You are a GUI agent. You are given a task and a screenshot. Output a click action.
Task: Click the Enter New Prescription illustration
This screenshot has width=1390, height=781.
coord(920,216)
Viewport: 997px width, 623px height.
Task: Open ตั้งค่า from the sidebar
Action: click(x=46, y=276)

TASK DIRECTIONS → Rewrite the entries above with "GUI agent" changed to "browser agent" and everything else left the same.

OUTPUT FOR THIS TASK →
You are a browser agent. You are given a task and a screenshot. Output a click action.
Task: Click the Enter New Prescription illustration
This screenshot has width=1390, height=781.
coord(920,216)
Viewport: 997px width, 623px height.
Task: Open ตั้งค่า from the sidebar
Action: click(x=46, y=276)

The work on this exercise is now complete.